India’s UPI Platform Logs Record $100B in Transactions

UPI

The National Payments Corporation of India (NPCI)’s flagship payments platform has crossed the $100 billion mark.

The platform announced this week that its Unified Payments Interface (UPI) recorded 4.2 billion transactions in October, amounting to around $103 billion, a record high on both accounts.

According to NPCI, this growth was fueled by an uptick in shopping that coincides with the start of India’s festival season, as well as eCommerce sales. In addition, a boost in vaccination rates and a loosening of COVID restrictions saw more people venturing out to do their shopping in October.

The UPI was launched in 2016 and first crossed the one billion transaction mark in October of 2019. Since the beginning of this year, the monthly transaction value on the platform has increased by almost 79%, with the number of transactions rising by more than 83%.
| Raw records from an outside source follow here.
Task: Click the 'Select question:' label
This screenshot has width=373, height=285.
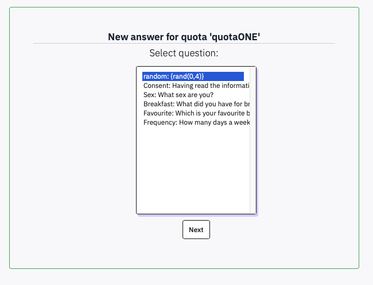Action: (184, 53)
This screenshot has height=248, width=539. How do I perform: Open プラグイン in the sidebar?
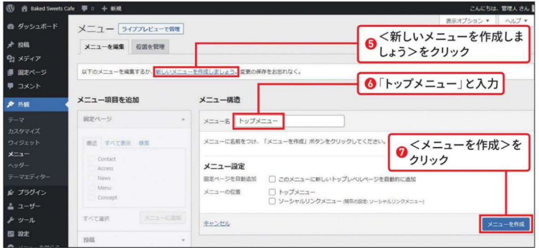tap(32, 192)

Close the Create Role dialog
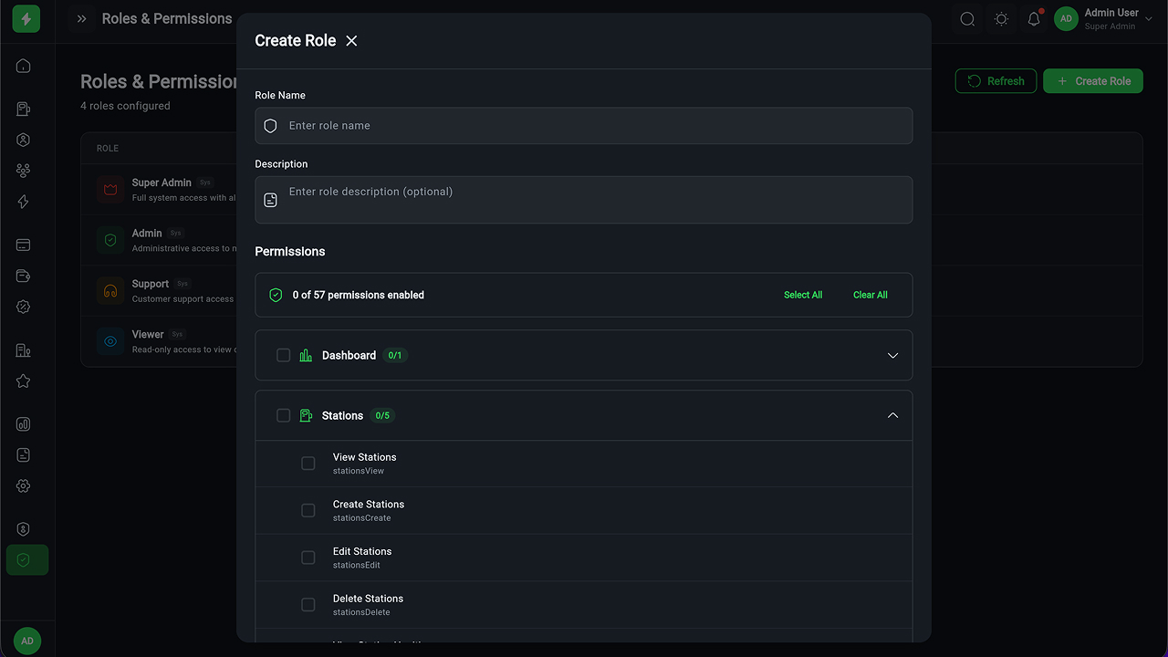point(351,41)
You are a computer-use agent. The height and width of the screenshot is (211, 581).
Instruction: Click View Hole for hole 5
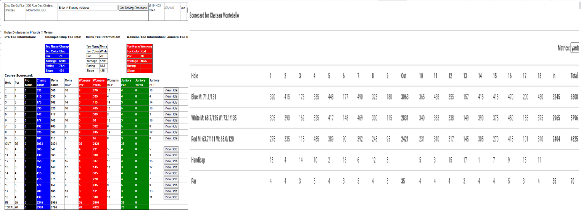point(171,114)
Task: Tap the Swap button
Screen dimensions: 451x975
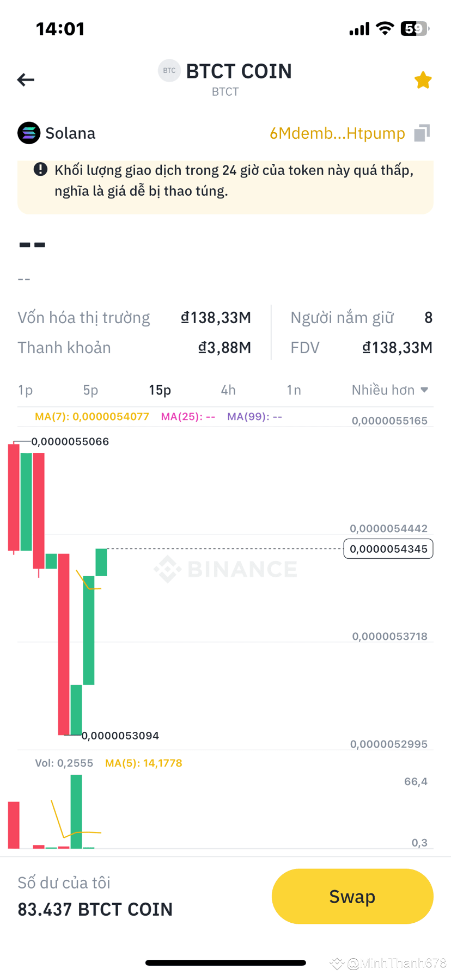Action: coord(352,896)
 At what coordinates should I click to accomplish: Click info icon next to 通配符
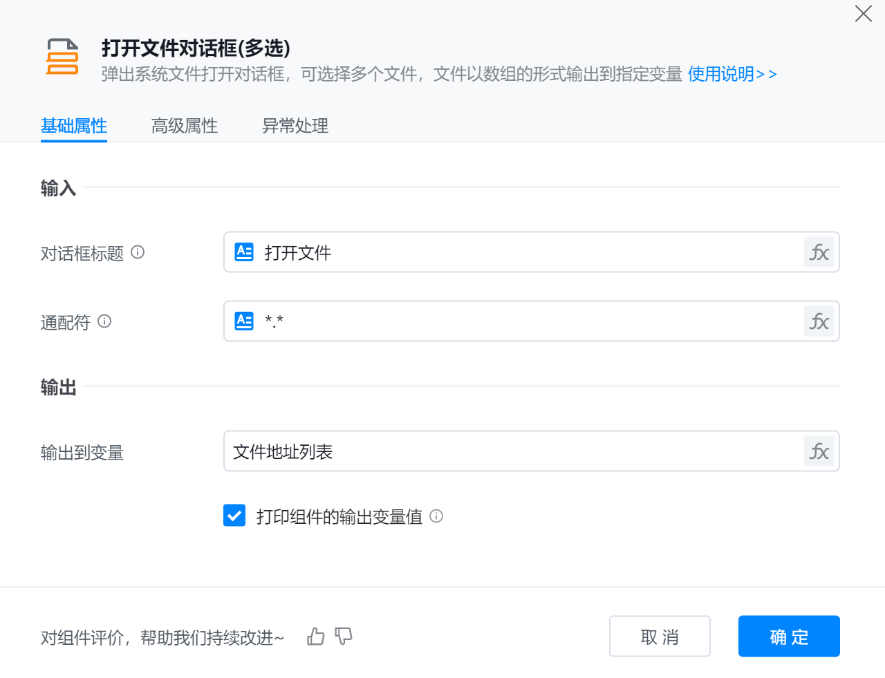point(104,321)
Read more: UPI Reports Over 3B Transactions in July as Digital Payments Increase

In August, the UPI reported another record: 3.24 billion transactions processed in August, a 15.7% increase from June, when the platform recorded 2.8 billion transactions. The second wave of COVID during the spring led to a blip in payments on the UPI, which then rallied when the economy began to reopen, causing payments to surge once more.

Read more: India’s Digital Efforts, Payments Poised to ‘Break Out’
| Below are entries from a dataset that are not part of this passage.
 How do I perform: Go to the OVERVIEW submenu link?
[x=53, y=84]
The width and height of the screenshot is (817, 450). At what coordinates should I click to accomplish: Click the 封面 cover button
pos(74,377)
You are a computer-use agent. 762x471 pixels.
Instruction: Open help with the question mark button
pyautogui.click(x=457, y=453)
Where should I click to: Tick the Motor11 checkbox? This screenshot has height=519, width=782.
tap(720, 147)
Earlier this year, the NPCI reported that about a third of all households in India were using digital payments, but noted that the figure could easily jump to more than 50%.

“While one of two of India’s richest 20% households use digital payments, as many as one out of four households in the poorest 40% also use it,” the NCPI report said.

According to the NCPI, “effective training and education” will lead 54% of Indian households (about 151 million) to become digital payment users. Of that number, 55 million will come from the poorest 40% of the country, 61 million from the middle class and just 36 million from India’s richest 20%.